YOUR TASK
From the records below, output exactly the lines running from the line containing "Open attachments panel with paperclip icon" through the line containing "Screen dimensions: 377x251", and no others.
━━━━━━━━
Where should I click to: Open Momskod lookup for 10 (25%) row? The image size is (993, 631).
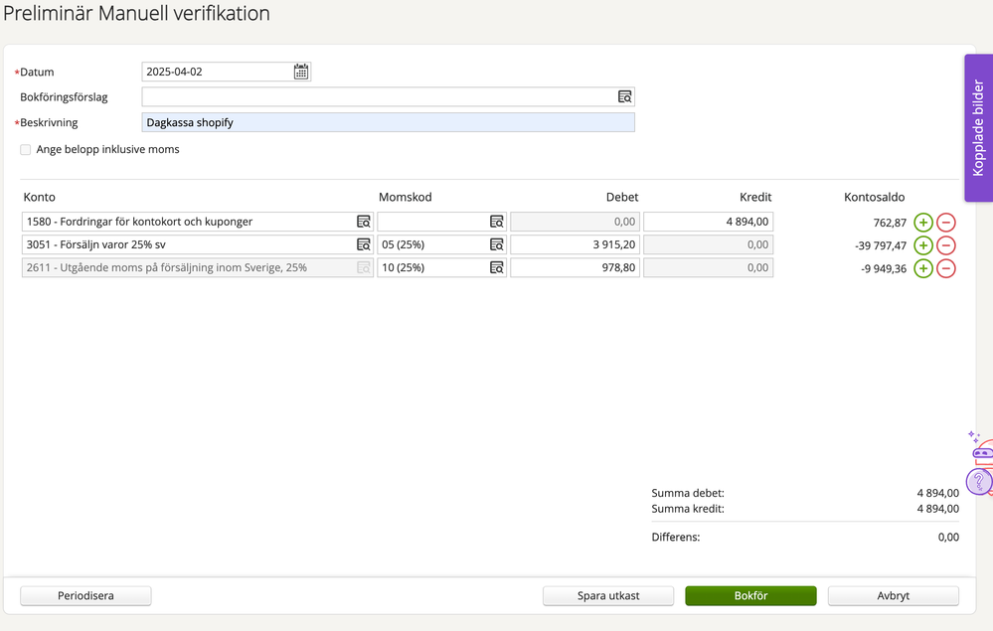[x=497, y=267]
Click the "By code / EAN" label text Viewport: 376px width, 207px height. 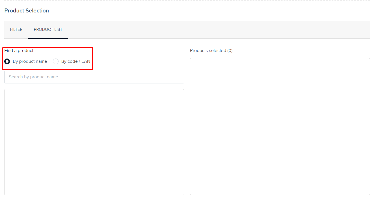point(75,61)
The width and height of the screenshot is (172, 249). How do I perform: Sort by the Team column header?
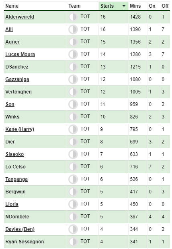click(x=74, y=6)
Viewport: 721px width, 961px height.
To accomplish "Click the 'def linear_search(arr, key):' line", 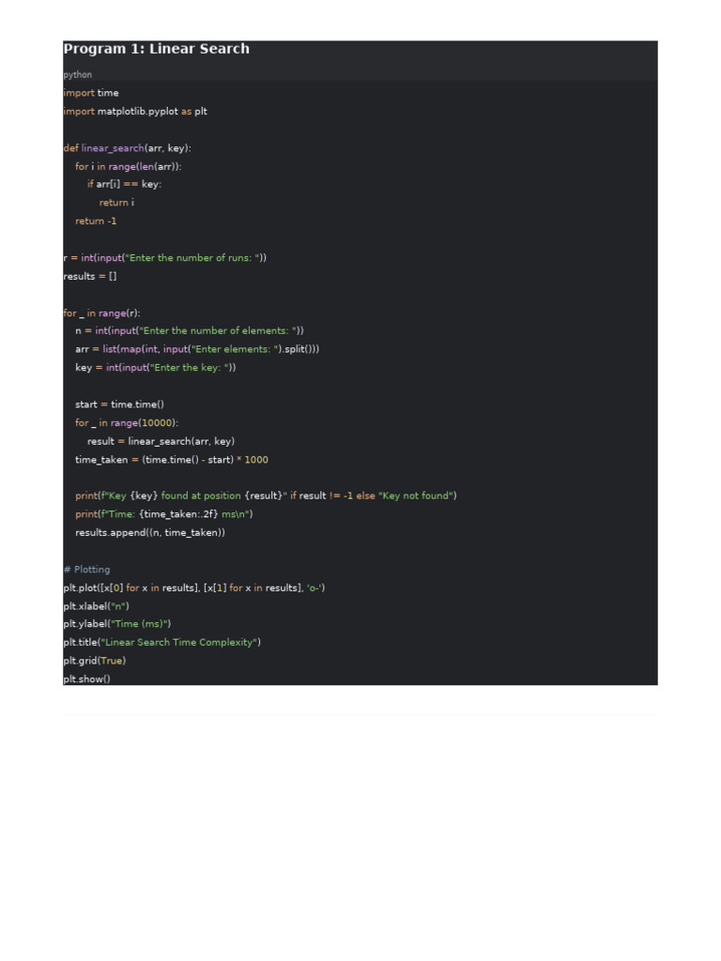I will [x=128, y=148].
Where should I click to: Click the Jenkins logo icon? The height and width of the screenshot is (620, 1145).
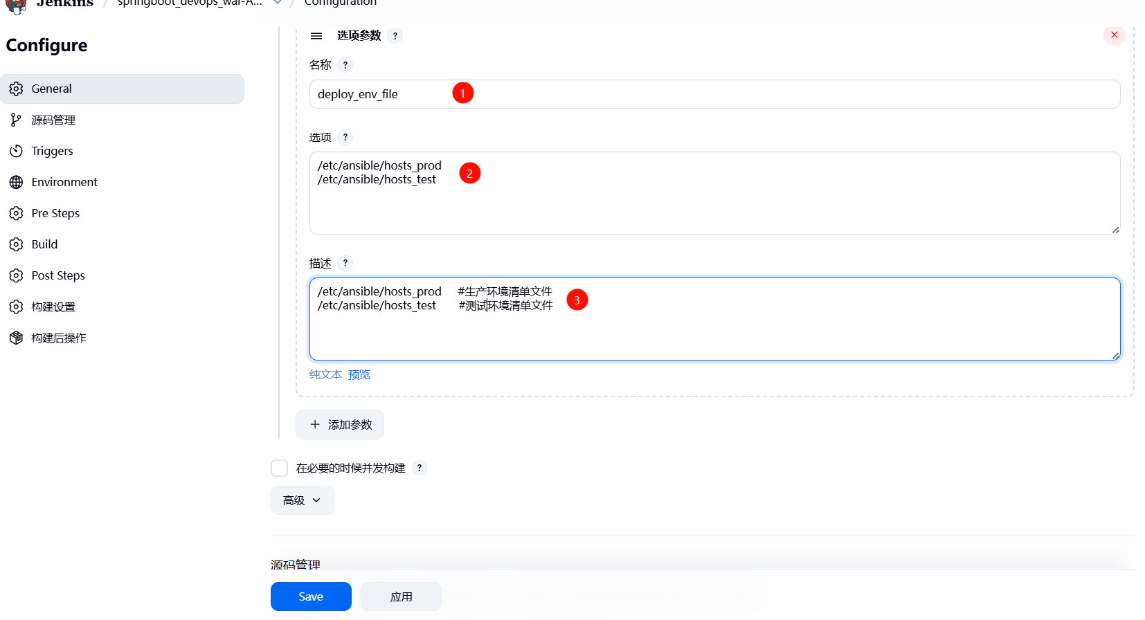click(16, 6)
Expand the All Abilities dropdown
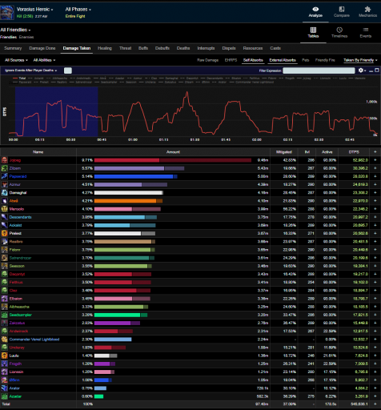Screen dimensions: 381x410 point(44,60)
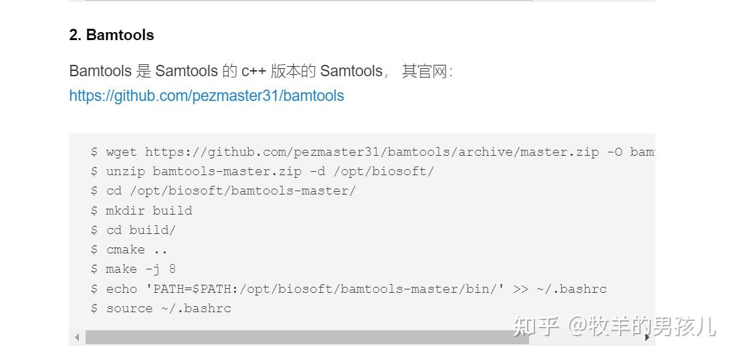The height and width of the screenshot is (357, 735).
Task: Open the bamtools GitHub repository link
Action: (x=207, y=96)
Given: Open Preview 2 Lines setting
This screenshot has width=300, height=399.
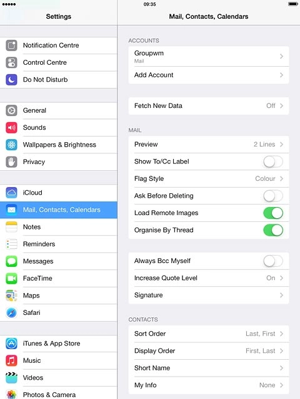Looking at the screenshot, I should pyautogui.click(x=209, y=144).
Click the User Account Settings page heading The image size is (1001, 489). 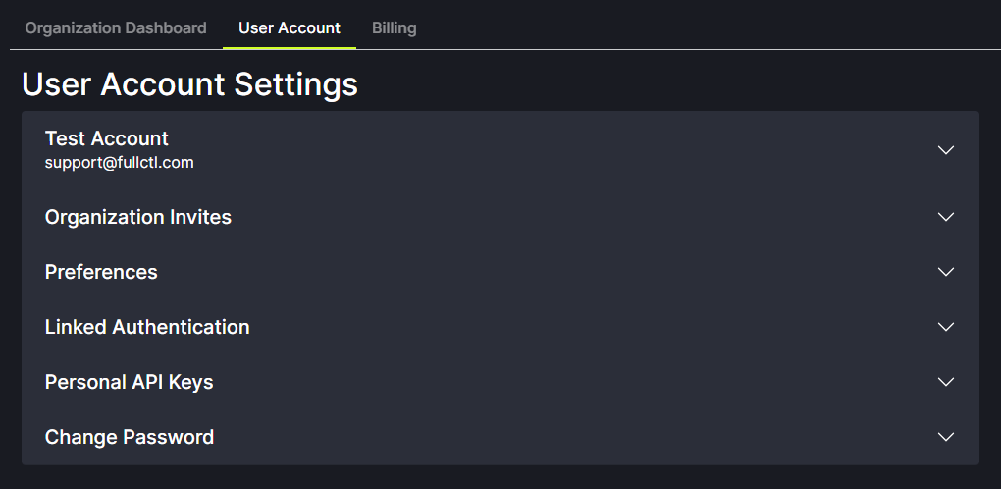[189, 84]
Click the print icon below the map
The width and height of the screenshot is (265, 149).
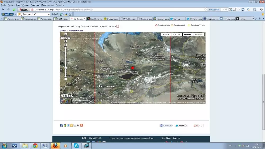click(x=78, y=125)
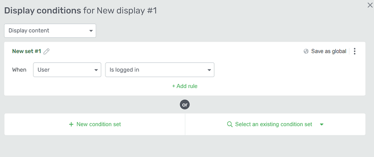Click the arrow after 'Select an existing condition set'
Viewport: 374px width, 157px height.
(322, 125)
━━━━━━━━
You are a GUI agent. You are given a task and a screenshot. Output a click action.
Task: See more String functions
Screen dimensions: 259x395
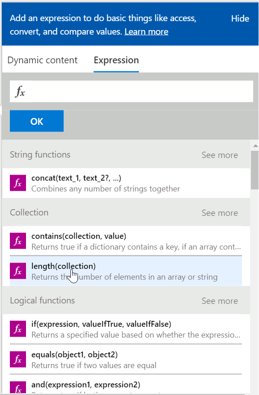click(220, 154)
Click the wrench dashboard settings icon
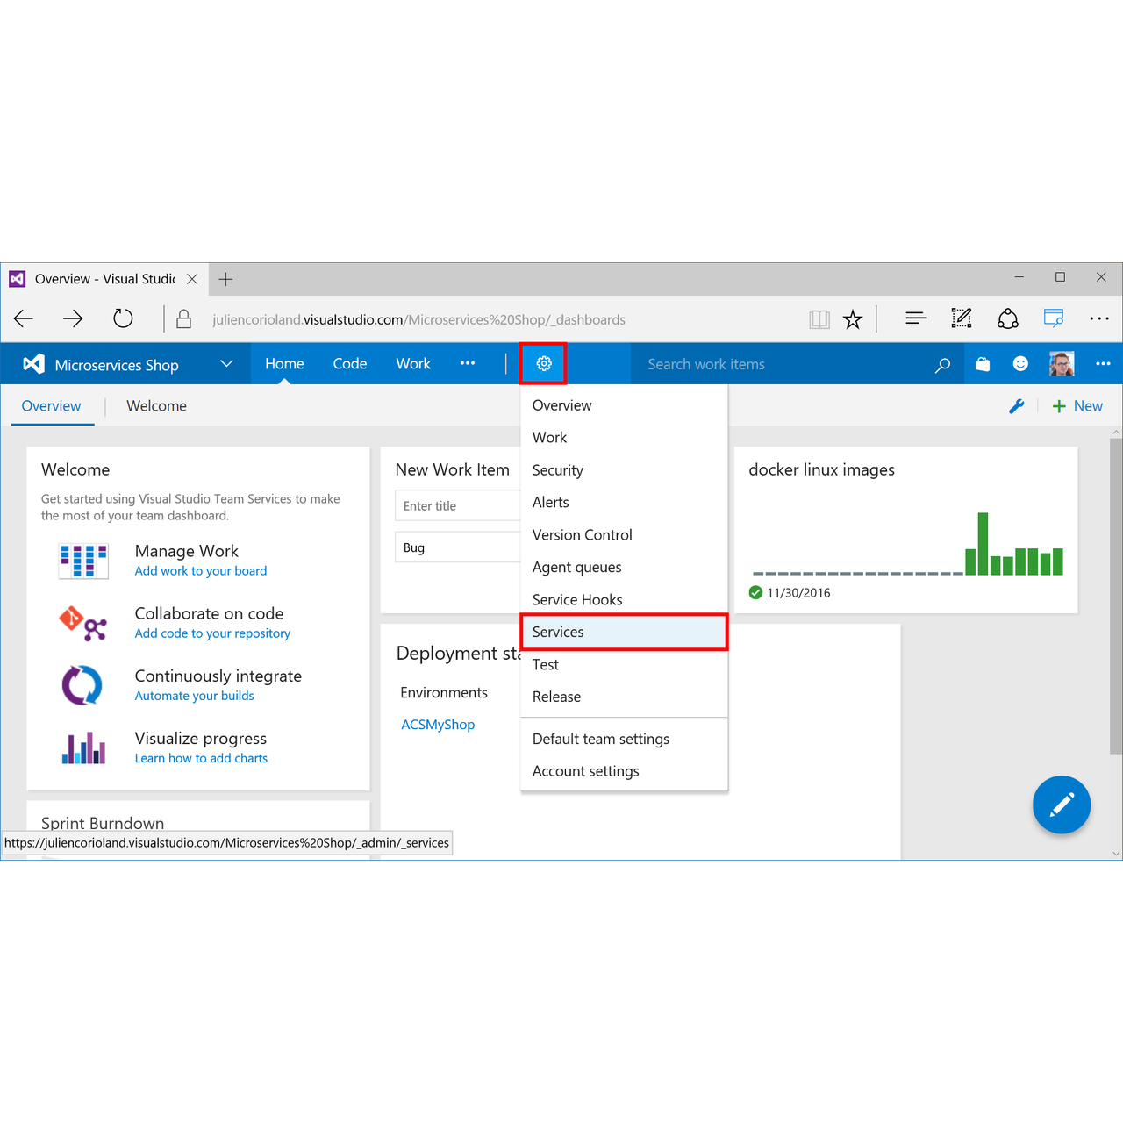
━━━━━━━━
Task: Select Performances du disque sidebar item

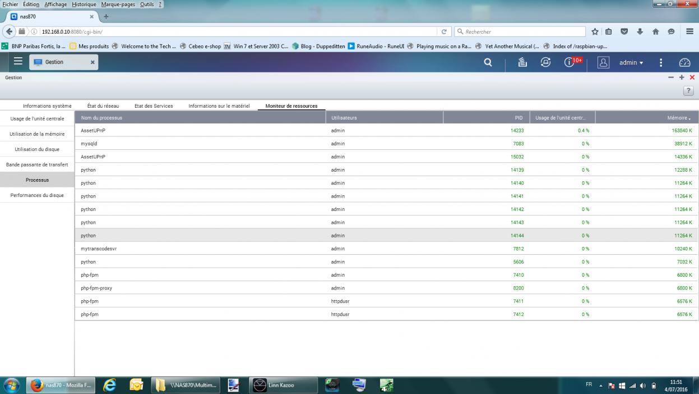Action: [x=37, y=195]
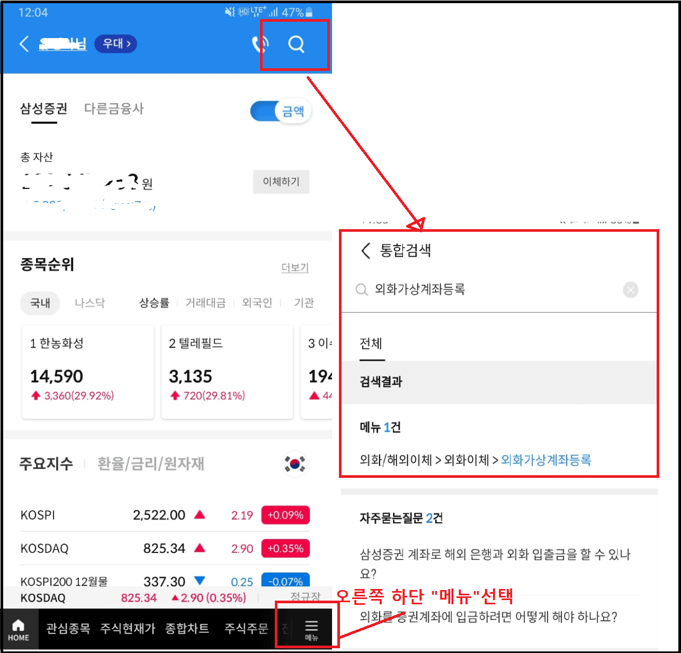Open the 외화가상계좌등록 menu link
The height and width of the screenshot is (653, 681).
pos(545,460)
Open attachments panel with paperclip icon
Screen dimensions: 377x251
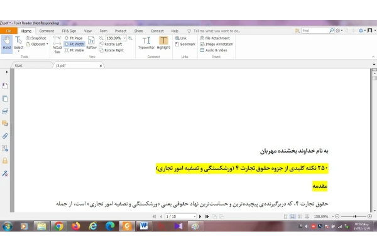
━━━━━━━━
RESULT FOR THIS EXERCISE
Open attachments panel with paperclip icon
Screen dimensions: 377x251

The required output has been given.